Another ship in our group, the El Paso, was doing a live-fire exercise with its Phalanx CIWS (pronounced "See-Wiz"), an anti-missile system that looks, I kid you not, like R2-D2 with a chubby. The chubby, in this case, is a 20 mm gatling gun that fires depleted uranium rounds (one row down on the periodic chart, uranium is heavier than lead and, consequently, carries more punch). It has a snazzy dual-radar system and a computer-brain that, when left to itself, will automatically identify approaching threats and shoot them until it can't tell the pieces from its own ammunition. I can't even try to describe the noise it makes.
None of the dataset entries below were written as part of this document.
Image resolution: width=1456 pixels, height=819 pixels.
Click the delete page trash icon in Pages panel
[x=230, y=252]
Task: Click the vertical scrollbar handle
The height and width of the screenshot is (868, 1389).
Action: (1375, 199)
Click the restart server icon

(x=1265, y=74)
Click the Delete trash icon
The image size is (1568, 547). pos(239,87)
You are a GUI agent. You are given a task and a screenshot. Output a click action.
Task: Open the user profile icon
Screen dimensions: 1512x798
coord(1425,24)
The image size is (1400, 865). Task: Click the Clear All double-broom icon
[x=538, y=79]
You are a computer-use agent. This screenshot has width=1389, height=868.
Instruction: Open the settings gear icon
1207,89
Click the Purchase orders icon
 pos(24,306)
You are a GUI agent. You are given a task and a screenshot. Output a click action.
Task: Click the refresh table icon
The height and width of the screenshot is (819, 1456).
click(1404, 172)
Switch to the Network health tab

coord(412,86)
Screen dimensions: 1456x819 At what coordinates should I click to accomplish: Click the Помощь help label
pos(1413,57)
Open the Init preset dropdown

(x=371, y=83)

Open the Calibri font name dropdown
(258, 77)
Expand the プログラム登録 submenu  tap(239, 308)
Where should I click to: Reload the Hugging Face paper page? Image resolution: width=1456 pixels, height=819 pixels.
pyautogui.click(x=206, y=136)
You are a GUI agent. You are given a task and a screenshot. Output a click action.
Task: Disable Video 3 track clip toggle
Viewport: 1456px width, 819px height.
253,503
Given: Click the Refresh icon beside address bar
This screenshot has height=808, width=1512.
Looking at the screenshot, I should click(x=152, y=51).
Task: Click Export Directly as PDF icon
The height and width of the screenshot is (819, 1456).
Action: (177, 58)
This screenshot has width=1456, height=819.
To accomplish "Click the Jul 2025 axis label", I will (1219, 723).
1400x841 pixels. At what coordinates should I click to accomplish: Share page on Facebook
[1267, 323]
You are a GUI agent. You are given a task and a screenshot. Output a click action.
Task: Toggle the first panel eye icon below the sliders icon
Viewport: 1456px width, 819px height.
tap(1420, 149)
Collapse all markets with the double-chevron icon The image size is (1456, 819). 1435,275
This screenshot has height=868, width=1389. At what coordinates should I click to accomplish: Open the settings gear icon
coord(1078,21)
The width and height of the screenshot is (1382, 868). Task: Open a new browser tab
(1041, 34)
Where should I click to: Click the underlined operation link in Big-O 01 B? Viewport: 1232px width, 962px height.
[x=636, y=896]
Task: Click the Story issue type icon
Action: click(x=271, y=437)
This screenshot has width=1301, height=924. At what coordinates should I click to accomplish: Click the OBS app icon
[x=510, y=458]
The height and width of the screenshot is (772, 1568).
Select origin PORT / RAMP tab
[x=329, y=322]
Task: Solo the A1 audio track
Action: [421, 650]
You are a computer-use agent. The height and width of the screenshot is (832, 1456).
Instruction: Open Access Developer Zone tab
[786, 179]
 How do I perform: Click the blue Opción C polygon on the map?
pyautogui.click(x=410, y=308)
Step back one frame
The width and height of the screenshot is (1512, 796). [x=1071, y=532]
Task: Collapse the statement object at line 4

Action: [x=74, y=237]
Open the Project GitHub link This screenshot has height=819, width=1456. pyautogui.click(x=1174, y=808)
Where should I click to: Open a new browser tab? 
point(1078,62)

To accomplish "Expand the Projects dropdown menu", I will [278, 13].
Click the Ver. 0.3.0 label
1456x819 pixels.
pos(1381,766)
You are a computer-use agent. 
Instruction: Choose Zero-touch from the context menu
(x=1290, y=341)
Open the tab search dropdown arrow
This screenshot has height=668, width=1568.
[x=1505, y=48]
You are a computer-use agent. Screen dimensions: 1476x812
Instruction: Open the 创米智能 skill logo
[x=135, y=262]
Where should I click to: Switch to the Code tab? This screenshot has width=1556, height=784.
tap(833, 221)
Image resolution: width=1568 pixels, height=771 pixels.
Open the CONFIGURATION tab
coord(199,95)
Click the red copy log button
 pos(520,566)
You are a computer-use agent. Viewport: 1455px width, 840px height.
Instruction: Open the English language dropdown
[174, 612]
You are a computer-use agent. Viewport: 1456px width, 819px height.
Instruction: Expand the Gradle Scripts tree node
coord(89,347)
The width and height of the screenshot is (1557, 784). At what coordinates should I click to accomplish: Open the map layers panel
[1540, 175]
Later, it would be said the El Paso was out of alignment in the convoy, and it well may have been. What is known for sure is that the El Paso's CIWS was firing at a drone target, which broke into large pieces. One of those pieces flew off this way instead of that way, and the CIWS decided to track it instead of the main target. Sitting four miles away, we were strafed stern to bow. Our navigator, Lt. Commander K., was standing outside on the bridge wing, getting a weather report from one of the meteorologists, when he was hit in the side.
A 20 mm round is about 4 inches long, and 3/4 of an inch thick. It passed through him like he wasn't there, and went out his other side just above the hip. They kept trying a long time after they got him down to sick bay, but my best friend at the time - who happened to be working on the bridge that day, and was there holding him until the medics arrived - told me he saw the lights go out well before they showed up.
The Lt. Commander stayed with him a long time after that. Spoke to him in his dreams. Woke him up once, when his house was on fire.
The Ten:
During the Gulf War, we were parked in Manama, Bahrain for what seemed like forever. We'd rushed over to the Gulf when Desert Shield (which would later be Desert Storm) started up, and were catching up on an overhaul of our boiler room that we hadn't had time to do back home. The captain was eager to be done and back in action, but the CHENG (Chief Engineer) protested that he hadn't had enough time to review the work of the local contractors. The captain overrruled him - we were heading out tomorrow.
I was manning a "liberty" log that day - men leaving the ship came and signed out with me, so I could make sure they were on the list that meant they were approved to go on liberty. It was a boring shift - we'd been in Bahrain for weeks, and even though there were bars and clubs, unlike most of the Middle East, most of the guys had done everything there was to do.
But three men did come to sign out. I didn't know them - they were snipes (guys from the engineering crew, below decks) and we didn't normally wouldn't have had a reason to run into each other, even living together on a ship. Two of their names checked out, the third was missing. His friends asked me to give him a break - he was brand new, had just transferred in the day before, and there hadn't been time to add him to the log.
It was a judgement call, but it was the last day in port, he seemed earnest, and I didn't generally mind giving out breaks, so I waved them along. Not that it matters, in the end, but I've always been very glad I made that call.
The next morning, we were just getting underway - literally 20 minutes from casting off the ropes, when the alarms started. We all rushed to our "battle stations" and tried to fish for news - what could have happend when we were still in port?
What had happened was that a substandard valve installed by those local contractors had failed, and the engine room had been flooded with steam under intense pressure. Nine men died immediately, one was unlucky enough to get out of the space and live for another day or so.
The three men I'd let go on liberty the day before were among them, including the new guy.
There's a lot I will not tell you about what steam does to the human body when it floods into an enclosed metal room, a lot you honestly don't ever want to know. I will only say we were cleaning the engine room for a very long time.
Eleven men, dead. Eleven men that didn't get to bitch about their VA benefits, or remember the old days with laughter or tears, or even just come home. Eleven men that didn't even fall to enemy fire, because the military always has been and always will be an inherently dangerous business, and anyone that thinks it's easy or safe, even in peace time, doesn't know enough to be talking on the subject.
Eleven men to be remembered on Memorial Day, yes, but just as much today. Because anyone today that can call themselves "veteran" could have ended up like them, and we all know it. And it's impossible to think about ourselves without thinking about them, too.